Imagem: IFA: Òrìṣa Scientific Spirituality

Diante da colonização feita pelos brancos em nossos corpos, em nossas vivências ancestrais e em nossa intelectualidade, nossas histórias seguem sendo apagadas e nós permanecemos distanciados de nossas existências enquanto povos africanos. Muitas vezes batemos de frente com o que somos evitando nossas intuições de forma a nos moldarmos em corpos e atitudes que não são nossas, com intuito de nos adaptarmos aos corpos brancos por aceitação ou demais motivos. Essa insistência acaba por nos trazer diversos problemas individuais e coletivos.

Nossas ações não devem (ou não deveriam ser) pautadas na dicotomia branca.

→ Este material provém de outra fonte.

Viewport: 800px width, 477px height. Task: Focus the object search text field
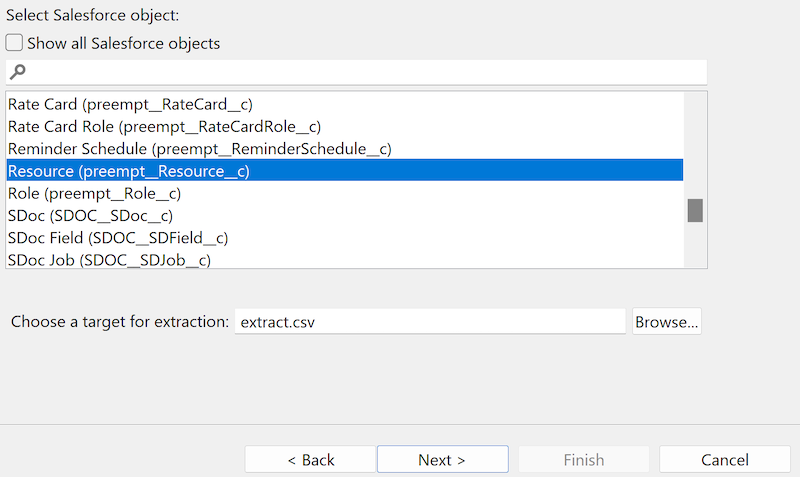[x=360, y=72]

A forma de agir, de lidar uns com os outros, o individualismo que anula o sentido de comunidade (ubuntu), o pensamento intelectual que prioriza a razão sobre nossas emoções, a nossa forma de vestir, nosso comportamento, nossos cabelos, todas essas vivências brancas são constantemente inseridas de forma obrigatória e violenta sobre nós e nós seguimos acreditando que podemos enegrecer os valores brancos assim como, a forma branca de agir no mundo. Na tentativa de escurecer o que é branco, acabamos embranquecendo quem somos.

Racionalidade sobre emoções, individual sobre comunidade, dominação sobre construção coletiva, extração de bens naturais, relações tóxicas, problemáticas existenciais, desrespeito ao ancestral. Nós não somos isso.

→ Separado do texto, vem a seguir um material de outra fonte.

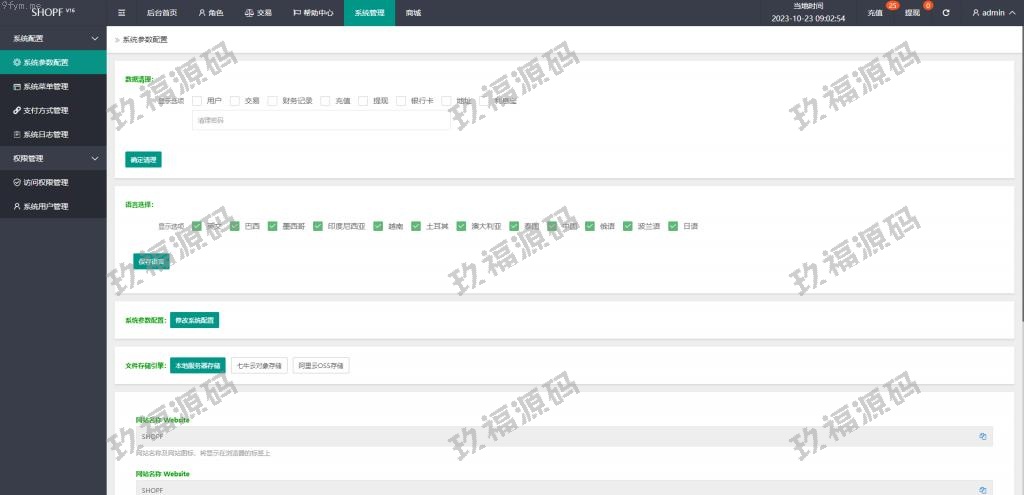The image size is (1024, 495).
Task: Open 提现 notifications with 0 badge
Action: 913,13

Em África, a relação dos nossos corpos parte do ancestral, da musicalidade, da vibração, da orixalidade. Da existência do corpo não como forma de pensamento hierárquico ocidental, dual, onde há sobrevalorização da razão sobre as emoções e suas reações corporais.
Em nosso continente muitas das relações ancestrais com a natureza são corporificados nos orixás. A vibração dos elementos naturais como águas, rios e matas constituem a Orixalidade, relacionando-se à nossa ancestralidade: conexão.

Imagem: Internet

A forma de existência africana nos mostra que os processos de aprendizagem e a organização social dos diversos povos africanos — cada qual à sua maneira, porém todos com suas respectivas formas de pensar e viver a partir da relação com a natureza, ancestralidade e comunidade, se mostram de maneira articulada, integrada, contínua e livre de binarismos brancos.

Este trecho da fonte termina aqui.